Anzeige

Airbus DS Electronics and Border Security wird zu Hensoldt

Die von der Beteiligungsgesellschaft KKR kürzlich zu 74,9 Prozent übernommene  Airbus DS Electronics and Border Security (EBS) will sich spätestens zum ersten Quartal 2017 – nach der kartellrechtlichen Genehmigung – in Hensoldt umbenennen.Wie EBS-Geschäftsführer Thomas Müller auf einer Pressekonferenz im Rahmen der Luftfahrtmesse ILA am Mittwoch in Berlin weiter ausführte, plant das auf Radar, elektronische Kampfführung sowie Optronik fokussierte Unternehmen in Zukunft global stärker zu wachsen und denkt dabei auch an Übernahmen.

Mithilfe des Eigentümers KKR erhoffe man sich einen besseren Zugang zum US-Markt. Deutschland sei gegenwärtig mit rund 30 Prozent Umsatz der größte Einzelmarkt für das Unternehmen –  auch hier will Müller das Geschäft ausbauen. Darüber hinaus sieht er Südostasien als interessante Zielregion.

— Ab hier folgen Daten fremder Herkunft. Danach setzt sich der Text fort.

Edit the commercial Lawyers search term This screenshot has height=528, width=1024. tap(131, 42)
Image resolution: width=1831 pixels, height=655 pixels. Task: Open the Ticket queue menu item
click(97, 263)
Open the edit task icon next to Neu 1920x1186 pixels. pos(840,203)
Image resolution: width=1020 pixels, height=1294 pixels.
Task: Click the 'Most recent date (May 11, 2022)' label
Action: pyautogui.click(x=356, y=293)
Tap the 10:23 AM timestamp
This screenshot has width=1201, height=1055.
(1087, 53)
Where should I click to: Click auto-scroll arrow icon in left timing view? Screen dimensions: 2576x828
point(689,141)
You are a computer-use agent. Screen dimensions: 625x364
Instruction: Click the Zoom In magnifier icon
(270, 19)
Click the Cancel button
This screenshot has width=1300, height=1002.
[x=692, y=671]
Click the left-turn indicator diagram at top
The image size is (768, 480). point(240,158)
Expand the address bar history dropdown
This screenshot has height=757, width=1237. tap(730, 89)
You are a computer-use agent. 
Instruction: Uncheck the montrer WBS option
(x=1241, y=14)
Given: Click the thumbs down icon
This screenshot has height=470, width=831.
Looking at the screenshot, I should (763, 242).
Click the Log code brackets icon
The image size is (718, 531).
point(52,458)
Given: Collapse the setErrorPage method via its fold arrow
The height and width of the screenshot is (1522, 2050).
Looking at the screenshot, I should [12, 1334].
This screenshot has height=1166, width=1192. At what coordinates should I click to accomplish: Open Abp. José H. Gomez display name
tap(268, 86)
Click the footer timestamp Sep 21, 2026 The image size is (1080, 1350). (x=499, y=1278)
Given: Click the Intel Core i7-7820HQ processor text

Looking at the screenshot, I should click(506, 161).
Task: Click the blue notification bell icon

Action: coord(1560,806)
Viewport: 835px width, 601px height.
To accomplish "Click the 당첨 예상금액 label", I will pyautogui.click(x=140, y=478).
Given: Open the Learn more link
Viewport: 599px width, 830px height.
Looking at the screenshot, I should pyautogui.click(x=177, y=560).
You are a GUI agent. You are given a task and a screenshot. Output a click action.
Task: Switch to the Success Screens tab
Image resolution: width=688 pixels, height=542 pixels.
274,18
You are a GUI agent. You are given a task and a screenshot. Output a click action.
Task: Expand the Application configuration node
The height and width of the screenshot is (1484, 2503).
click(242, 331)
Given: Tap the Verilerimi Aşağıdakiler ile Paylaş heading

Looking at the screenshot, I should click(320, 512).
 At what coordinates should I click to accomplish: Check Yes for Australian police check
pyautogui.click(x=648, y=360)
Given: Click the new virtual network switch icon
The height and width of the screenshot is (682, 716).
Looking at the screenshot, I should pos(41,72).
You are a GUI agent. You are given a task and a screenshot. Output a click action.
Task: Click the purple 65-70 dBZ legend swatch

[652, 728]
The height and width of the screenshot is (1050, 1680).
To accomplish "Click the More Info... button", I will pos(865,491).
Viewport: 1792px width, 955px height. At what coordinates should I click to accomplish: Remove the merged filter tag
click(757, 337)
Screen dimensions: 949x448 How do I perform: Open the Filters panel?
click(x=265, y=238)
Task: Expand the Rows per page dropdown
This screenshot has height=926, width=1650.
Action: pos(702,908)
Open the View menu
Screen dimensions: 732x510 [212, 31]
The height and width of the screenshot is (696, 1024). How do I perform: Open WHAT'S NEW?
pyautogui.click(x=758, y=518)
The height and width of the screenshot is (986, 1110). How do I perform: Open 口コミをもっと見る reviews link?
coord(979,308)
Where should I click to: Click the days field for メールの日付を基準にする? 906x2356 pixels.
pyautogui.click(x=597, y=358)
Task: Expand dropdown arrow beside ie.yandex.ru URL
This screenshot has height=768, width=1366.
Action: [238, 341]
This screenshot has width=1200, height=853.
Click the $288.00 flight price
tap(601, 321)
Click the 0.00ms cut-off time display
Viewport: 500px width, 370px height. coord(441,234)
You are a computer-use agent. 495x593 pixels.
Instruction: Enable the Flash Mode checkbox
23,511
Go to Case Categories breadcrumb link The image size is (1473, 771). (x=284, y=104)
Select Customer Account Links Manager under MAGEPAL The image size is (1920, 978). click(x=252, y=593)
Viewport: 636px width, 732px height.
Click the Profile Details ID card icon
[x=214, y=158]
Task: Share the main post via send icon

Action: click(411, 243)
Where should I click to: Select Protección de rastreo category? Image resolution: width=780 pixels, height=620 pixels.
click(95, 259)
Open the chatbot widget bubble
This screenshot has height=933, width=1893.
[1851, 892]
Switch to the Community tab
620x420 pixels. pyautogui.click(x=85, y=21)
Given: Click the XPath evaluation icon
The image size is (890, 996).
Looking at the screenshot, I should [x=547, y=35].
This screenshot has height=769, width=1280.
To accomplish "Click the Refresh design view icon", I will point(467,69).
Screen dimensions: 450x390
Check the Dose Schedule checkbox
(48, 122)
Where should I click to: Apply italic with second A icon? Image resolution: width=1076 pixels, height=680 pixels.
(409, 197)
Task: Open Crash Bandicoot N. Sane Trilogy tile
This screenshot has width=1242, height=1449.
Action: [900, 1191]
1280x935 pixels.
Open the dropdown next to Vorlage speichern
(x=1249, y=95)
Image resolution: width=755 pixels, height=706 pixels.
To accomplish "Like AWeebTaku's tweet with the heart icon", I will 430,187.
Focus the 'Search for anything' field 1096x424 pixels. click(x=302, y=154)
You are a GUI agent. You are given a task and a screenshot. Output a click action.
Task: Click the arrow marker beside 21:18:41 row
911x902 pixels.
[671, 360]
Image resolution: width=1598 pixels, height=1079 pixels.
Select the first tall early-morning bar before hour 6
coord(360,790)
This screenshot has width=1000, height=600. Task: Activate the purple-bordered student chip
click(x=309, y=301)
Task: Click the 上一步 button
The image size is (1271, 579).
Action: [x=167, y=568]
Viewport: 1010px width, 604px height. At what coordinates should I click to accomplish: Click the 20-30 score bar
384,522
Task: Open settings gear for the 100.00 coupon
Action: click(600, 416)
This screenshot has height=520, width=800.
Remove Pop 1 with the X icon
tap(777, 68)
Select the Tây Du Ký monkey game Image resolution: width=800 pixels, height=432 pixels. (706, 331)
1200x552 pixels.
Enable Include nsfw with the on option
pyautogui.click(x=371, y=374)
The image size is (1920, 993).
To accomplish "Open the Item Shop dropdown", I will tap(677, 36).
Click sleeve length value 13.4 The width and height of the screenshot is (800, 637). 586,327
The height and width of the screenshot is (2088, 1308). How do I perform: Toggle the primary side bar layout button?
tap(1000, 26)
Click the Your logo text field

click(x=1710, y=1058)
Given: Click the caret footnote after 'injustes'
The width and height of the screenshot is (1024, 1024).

Nach Aussage von Müller ist sein Unternehmen mit einem Umsatzvolumen von etwa einer Mrd EUR und 4.000 Mitarbeitern einer der größten deutschen Rüstungsanbieter. Das „neue Sensorhaus“, wie sich EBS selbst bezeichnet, werde sich weiterhin auf Nischentechnologien konzentrieren und bei seinen Neuentwicklungen auf einen schnellen Return achten. So arbeite sein Haus gegenwärtig an einem passiven Radar und könne mit einem weiteren neuen Produkt Drohnen nicht nur jammen, sondern auch den Standort des Piloten feststellen.  Die so genannte Sensorfusion sieht Müller als guten Ansatz für die Entwicklung neuer Produktangebote.

Der Geschäftsführer betonte, dass es sich bei EBS um ein deutsches Unternehmen handelt. KKR und die Bundesregierung seien dabei, ein Sicherheitsabkommen auszuhandeln, mit dem die Bewahrung der Technologien im Land gewährleistet werde. Das Verteidigungsministerium hatte vor dem Verkauf an KKR eine Reihe von EBS-Produkten als Schlüsseltechnologien eingestuft, die unter nationaler Kontrolle bleiben sollen. Wie es schon vor Wochen aus Regierungskreisen hieß, hat sich KKR dabei zu weitgehenden Zugeständnissen bereiterklärt.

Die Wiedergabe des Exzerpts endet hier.